There are two vaccines licensed by the FDA for the prevention of Monkeypox: Jynneos and ACAM2000. ACAM2000 is contraindicated in people with some health conditions, such as a weakened immune system, skin conditions like atopic dermatitis/eczema, or pregnancy. As Jynneos can be used in more patient populations, it has been solely prioritized and deployed for use in this outbreak, but is in very short supply currently. Because of supply issues, and because the virus only spreads via very close contact, the Jynneos vaccine is currently only recommended for those at high risk of infection:
CDC only recommends the Jynneos vaccine to those who have been exposed to monkeypox and people who are at higher risk of being exposed to monkeypox, including:
people who have been identified by public health officials as a contact of someone with monkeypox
people who have been exposed to monkeypox:
are aware that one of their sexual partners in the past 2 weeks has been diagnosed with monkeypox,
people who had multiple sexual partners in the past 2 weeks in an area with known monkeypox.
3. People whose jobs may expose them to Monkeypox (lab workers, health care workers)
Local health departments can adapt the CDC vaccine recommendations to be applicable to the situation in their local populations. This is an example from Chicago Department of Public Health, which has one of the largest outbreaks in the US currently:
Strategies to deal with vaccine shortage
Jynneos is a 2-dose vaccine (administered a minimum of 28-days apart). Due to the shortage of vaccine, many cities are prioritizing first doses in as many at-risk people as possible, instead of reserving their second doses. It is believed that providing first doses to offer protection to more at-risk people more quickly is the best strategy until cities receive adequate vaccine supply.

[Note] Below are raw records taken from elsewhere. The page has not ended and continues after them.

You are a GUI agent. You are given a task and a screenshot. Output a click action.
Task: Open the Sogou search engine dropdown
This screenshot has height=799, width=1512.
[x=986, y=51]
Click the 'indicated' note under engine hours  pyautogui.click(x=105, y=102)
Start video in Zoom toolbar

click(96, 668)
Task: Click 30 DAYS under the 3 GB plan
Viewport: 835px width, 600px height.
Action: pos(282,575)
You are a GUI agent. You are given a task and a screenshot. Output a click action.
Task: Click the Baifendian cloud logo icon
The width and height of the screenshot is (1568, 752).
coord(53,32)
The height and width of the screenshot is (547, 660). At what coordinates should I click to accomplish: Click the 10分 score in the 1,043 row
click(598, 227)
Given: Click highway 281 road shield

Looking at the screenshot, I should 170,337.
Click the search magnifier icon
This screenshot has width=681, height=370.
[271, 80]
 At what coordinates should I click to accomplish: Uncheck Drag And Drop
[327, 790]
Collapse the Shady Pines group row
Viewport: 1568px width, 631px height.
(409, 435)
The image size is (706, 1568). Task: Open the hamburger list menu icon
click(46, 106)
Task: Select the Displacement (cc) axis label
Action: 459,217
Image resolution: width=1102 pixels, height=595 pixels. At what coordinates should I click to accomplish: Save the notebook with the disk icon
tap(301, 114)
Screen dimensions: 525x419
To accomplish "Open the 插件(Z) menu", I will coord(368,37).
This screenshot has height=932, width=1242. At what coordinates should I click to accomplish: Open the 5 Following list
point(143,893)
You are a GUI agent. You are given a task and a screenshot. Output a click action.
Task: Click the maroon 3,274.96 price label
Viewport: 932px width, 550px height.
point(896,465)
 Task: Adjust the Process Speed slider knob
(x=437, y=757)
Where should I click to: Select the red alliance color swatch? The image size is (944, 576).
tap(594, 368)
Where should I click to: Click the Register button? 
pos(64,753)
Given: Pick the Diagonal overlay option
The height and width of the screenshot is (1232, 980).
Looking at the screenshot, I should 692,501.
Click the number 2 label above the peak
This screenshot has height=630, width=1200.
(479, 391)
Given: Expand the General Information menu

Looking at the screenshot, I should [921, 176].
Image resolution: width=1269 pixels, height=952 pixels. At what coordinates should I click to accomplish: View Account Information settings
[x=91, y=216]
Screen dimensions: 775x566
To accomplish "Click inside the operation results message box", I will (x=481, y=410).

Prevention measures for those who are ineligible for the vaccine
For those who are not high risk per the eligibility guidelines, prevention measures that can be used to prevent monkeypox are: avoiding close, skin-to-skin contact with people who have a rash that looks like monkeypox. Do not touch the rash or scabs of a person with monkeypox, check yourself and your partners skin for bumps, blisters, or rash, do not share bedding, towels and avoid skin to skin contact. Whenever possible, limit the number of sex partners. A tight or closed network of partners may help reduce your risk of infection. Avoid sex with partners whose MPV status is unknown. You can learn about how to have safer sex and social gatherings to prevent monkeypox also.
What to do if you think you have monkeypox
If you experience fever, swollen lymph nodes, and/or rash (which may or may not be painful), or otherwise think you have symptoms for monkeypox, isolate from others and go see a health care provider as soon as possible.